"Le Soleil a un effet sur toute une région que l’on appelle l’héliosphère et qui englobe la majorité des planètes. On pense que les vents solaires, à l’origine des aurores polaires, changent de composition et de vitesse en s’éloignant dans l’espace", explique Pierre Rochus, directeur scientifique au Centre Spatial de Liège (ULg). Il est donc important de se rapprocher de notre étoile pour comprendre l’origine de ce phénomène qui peut avoir des conséquences sur Terre.

Le chercheur est engagé dans la mission Solar Orbiter de l’Esa (Agence spatiale européenne) qui devrait envoyer, à l’horizon 2017, un satellite sur une orbite elliptique autour de notre étoile.
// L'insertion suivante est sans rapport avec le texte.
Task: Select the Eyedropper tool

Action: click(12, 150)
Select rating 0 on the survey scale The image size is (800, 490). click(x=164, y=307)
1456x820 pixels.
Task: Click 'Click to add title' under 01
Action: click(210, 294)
Au plus près, la sonde passera à environ 45 millions de kilomètres du Soleil, soit moins que Mercure. Son orbite permettra aux scientifiques d’avoir un point de vue privilégié sur l’ensemble de la couronne solaire y compris les hautes latitudes.

Ils pourront ainsi étudier les mécanismes de nombreux phénomènes solaires.

S’il s’agit surtout de recherche fondamentale, la mission devrait tout de même permettre d’affiner les modèles de prévisions actuels en matière de météorologie spatiale, espère le scientifique.

Il est essentiel de développer ce domaine non seulement pour la Terre "mais encore plus si on rêve d’aller un jour sur Mars". Il poursuit : "Sur Terre, nous sommes protégés par le champ magnétique, ce n’est pas le cas dans l’espace. On ne peut pas se permettre d’envoyer des gens pendant une période d’activité solaire."